Collected data entries
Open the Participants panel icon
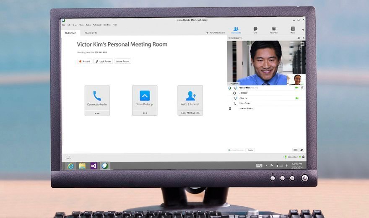This screenshot has width=369, height=218. point(236,29)
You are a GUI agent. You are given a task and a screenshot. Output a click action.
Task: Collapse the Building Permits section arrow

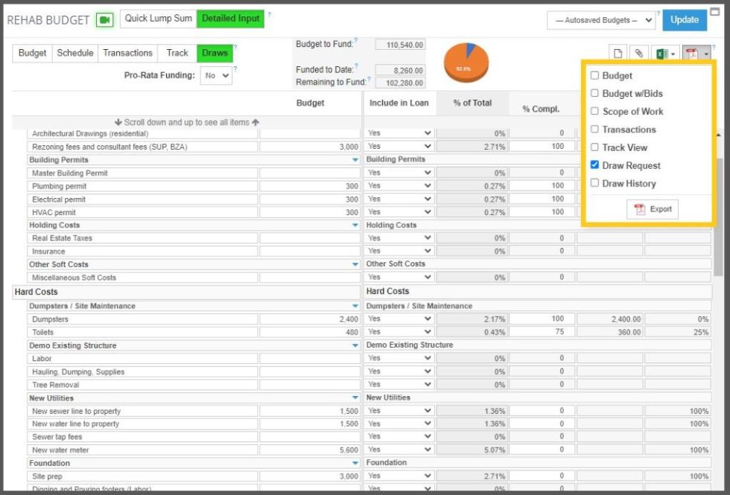coord(355,159)
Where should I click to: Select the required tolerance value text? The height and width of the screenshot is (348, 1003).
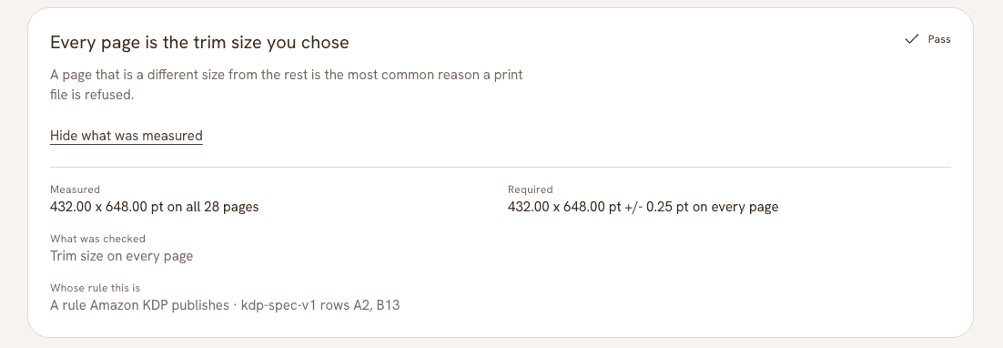[643, 207]
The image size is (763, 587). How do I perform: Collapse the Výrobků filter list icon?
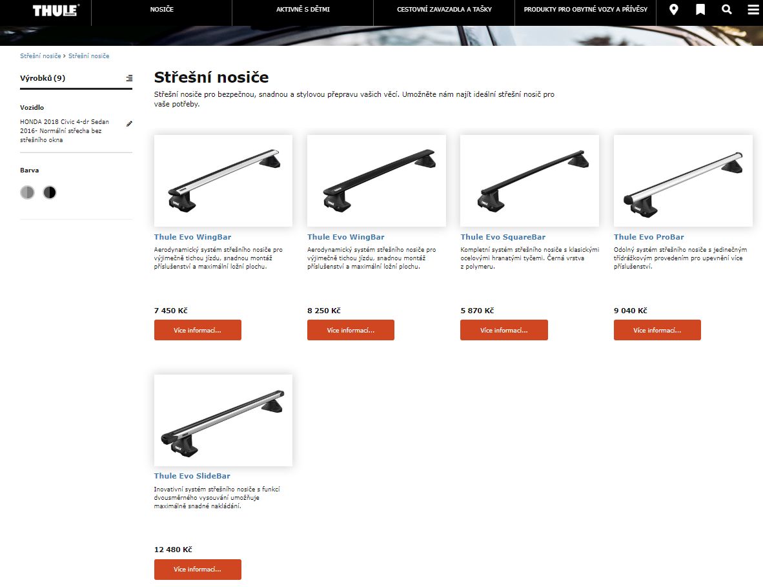pos(129,78)
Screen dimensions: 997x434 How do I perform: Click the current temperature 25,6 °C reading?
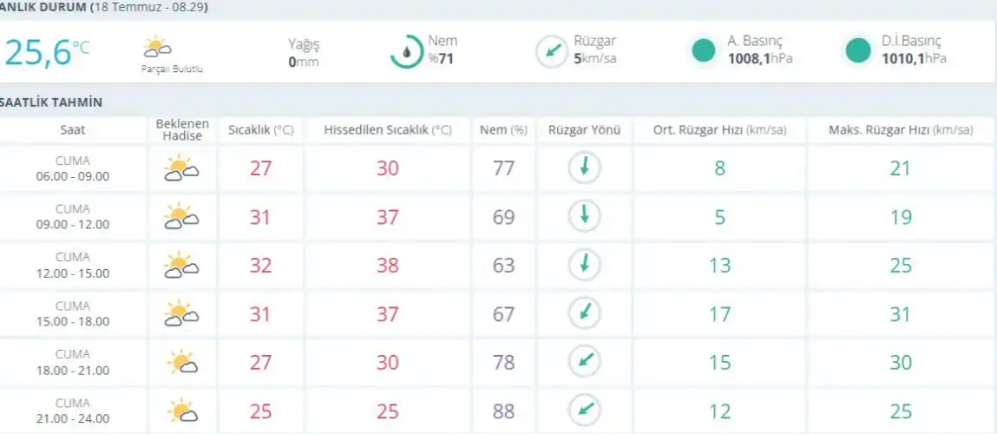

**ABOUT THIS TASK:** Leaving out only the pictures, retype every record exactly.

**EXERCISE OUTPUT:**
Open the Participants panel icon
This screenshot has width=369, height=218. point(236,29)
You are a GUI agent. You are given a task and a screenshot. Output a click action.
Task: Collapse the Building Permits section arrow

coord(355,159)
Where should I click to: Select the required tolerance value text? The height and width of the screenshot is (348, 1003).
[643, 207]
The image size is (763, 587). How do I perform: Collapse the Výrobků filter list icon?
pos(129,78)
Screen dimensions: 997x434 How do I perform: Click the current temperature 25,6 °C reading?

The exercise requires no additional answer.